Teks Bacaan —
<<<<
PKL dan Pejalan Kaki Berebut Ruang
Okupasi pedagang kaki lima di trotoar Jakarta kian mengkhawatirkan. Keamanan dan kenyamanan para pejalan kaki tergerus lantaran mereka harus berjalan di jalan raya. Penataan PKL mendesak.
Okupasi pedagang kaki lima di trotoar Jakarta kian mengkhawatirkan. Keamanan dan kenyamanan para pejalan kaki tergerus lantaran mereka harus berjalan di jalan raya. Penataan PKL mendesak.
JAKARTA, KOMPAS — Trotoar yang seharusnya digunakan pejalan kaki terus diokupasi pedagang kaki lima. Di sekitar Pasar Jatinegara, Jakarta Timur, trotoar bersalin rupa menjadi lapak pedagang. Akibatnya, pejalan kaki tak punya pilihan selain melintas di badan jalan.
>>>>
Data yang Tersedia —
<<<<
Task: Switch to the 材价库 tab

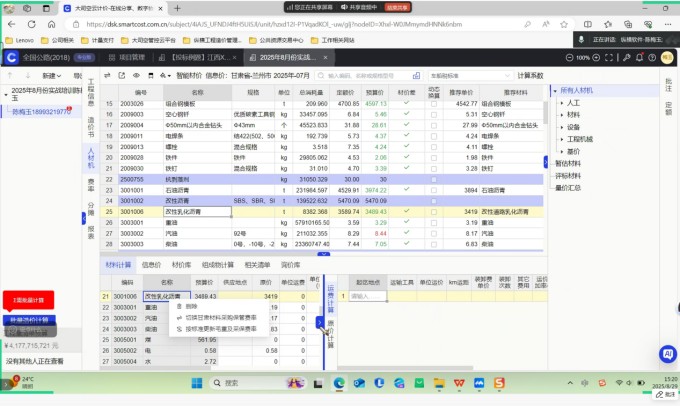Action: tap(181, 266)
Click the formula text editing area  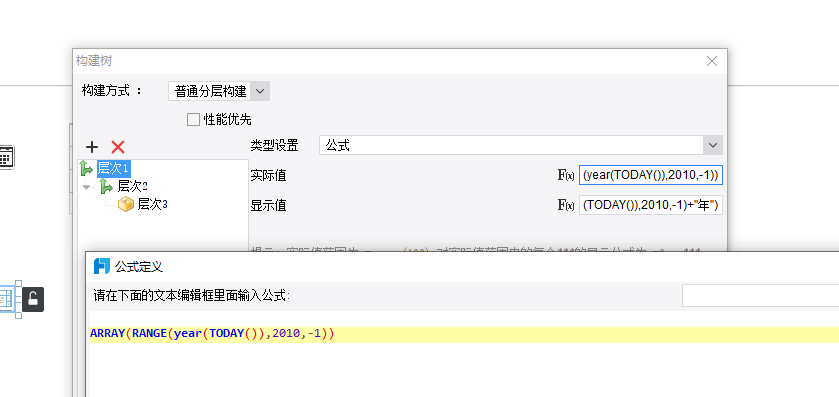coord(463,354)
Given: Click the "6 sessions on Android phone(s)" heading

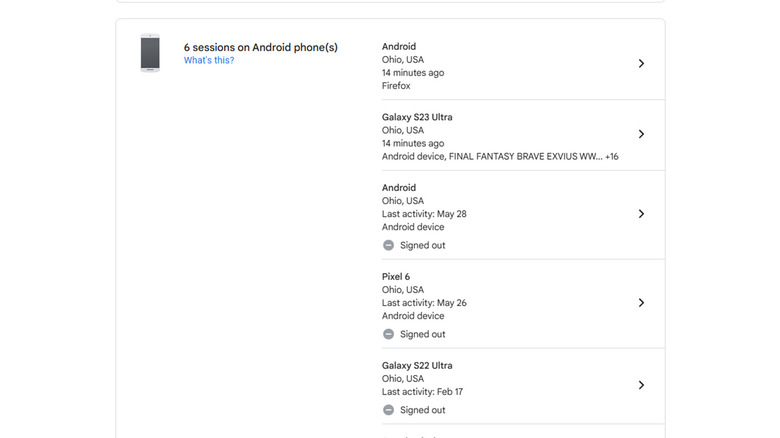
>>>>
Soal Latihan —
- 1) Kutip dengan tepat bagian teks bacaan tentang PKL di trotoar Jakarta. Mulailah pada kata-kata yang memuat "JAKARTA, KOMPAS —" dan berhentilah setelah "di badan jalan.".
- 2) Ringkas paragraf yang diawali "JAKARTA, KOMPAS — Trotoar yang seharusnya" dalam teks bacaan tentang PKL di trotoar Jakarta menjadi satu kalimat yang tetap memuat fakta utamanya.
- 3) Teruskan teks bacaan tentang PKL di trotoar Jakarta, dimulai setelah kalimat terakhir yang tertera.

Jawaban yang Diharapkan —
- 1)
JAKARTA, KOMPAS — Trotoar yang seharusnya digunakan pejalan kaki terus diokupasi pedagang kaki lima. Di sekitar Pasar Jatinegara, Jakarta Timur, trotoar bersalin rupa menjadi lapak pedagang. Akibatnya, pejalan kaki tak punya pilihan selain melintas di badan jalan.

- 2) Di sekitar Pasar Jatinegara, Jakarta Timur, trotoar terus diokupasi pedagang kaki lima hingga berubah menjadi lapak, sehingga pejalan kaki terpaksa melintas di badan jalan.

- 3)
Sabtu (18/5/2019) siang, trotoar di sekitar Pasar Jatinegara hingga depan Stasiun Jatinegara arah Kota Bekasi dipadati pedagang kaki lima (PKL). Trotoar selebar sekitar 3 meter itu nyaris tak terlihat karena disesaki lapak pedagang. Gerobak kuliner, aneka jenis hewan, aksesori, pakaian, dan barang antik berjejer hingga ratusan meter di trotoar.
Pejalan kaki pun kebingungan saat melintas di sekitar Pasar Jatinegara. Mereka tak punya pilihan selain menyelinap di antara kendaraan yang terjebak macet di badan Jalan Raya Bekasi Timur. Belum lagi deretan kendaraan parkir liar di sana. Kondisi ini membahayakan nyawa pejalan kaki.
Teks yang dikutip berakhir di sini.